Below are the records; copy each line in which "tree" occurs.
- Opening Delimiter -
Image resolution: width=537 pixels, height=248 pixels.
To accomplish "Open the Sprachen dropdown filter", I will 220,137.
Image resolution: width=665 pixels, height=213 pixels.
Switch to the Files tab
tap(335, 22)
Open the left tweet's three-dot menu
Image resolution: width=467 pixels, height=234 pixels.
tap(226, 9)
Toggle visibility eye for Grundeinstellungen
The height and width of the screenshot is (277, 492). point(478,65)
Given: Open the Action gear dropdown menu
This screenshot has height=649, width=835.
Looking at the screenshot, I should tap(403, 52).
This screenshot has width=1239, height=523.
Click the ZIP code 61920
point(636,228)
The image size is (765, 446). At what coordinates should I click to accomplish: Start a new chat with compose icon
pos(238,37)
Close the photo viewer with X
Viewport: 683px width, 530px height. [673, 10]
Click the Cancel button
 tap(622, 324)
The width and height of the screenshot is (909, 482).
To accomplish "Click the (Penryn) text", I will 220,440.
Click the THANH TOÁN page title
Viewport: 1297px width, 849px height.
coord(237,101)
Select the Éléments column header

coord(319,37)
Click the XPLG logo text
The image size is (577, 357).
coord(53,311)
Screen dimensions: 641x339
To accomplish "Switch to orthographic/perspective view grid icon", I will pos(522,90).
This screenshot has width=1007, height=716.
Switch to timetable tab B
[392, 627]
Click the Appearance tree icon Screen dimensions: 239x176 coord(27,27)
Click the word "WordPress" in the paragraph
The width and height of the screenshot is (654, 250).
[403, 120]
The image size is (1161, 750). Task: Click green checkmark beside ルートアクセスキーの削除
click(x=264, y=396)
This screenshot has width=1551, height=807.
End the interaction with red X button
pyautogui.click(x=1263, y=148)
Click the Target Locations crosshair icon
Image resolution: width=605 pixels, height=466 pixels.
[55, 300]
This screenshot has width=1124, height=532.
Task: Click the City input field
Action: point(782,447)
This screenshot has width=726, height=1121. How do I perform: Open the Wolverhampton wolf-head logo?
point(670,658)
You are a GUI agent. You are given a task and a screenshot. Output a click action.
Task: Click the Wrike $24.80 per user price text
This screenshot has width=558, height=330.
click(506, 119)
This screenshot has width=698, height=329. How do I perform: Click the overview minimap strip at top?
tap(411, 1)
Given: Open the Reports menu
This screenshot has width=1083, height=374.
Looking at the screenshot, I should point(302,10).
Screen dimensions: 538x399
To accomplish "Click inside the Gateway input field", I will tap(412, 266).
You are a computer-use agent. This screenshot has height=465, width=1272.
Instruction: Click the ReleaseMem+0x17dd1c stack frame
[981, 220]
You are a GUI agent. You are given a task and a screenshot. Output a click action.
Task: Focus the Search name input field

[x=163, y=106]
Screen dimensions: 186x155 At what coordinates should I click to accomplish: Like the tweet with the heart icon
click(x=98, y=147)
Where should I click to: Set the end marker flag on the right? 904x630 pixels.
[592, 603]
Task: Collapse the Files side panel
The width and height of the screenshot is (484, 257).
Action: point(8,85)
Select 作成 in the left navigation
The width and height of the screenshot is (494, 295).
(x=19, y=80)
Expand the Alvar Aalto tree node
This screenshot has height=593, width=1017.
- Closing Delimiter -
▶ **EXERCISE SOLUTION**
Click the Appearance tree icon Screen dimensions: 239x176 coord(27,27)
Expand the Alvar Aalto tree node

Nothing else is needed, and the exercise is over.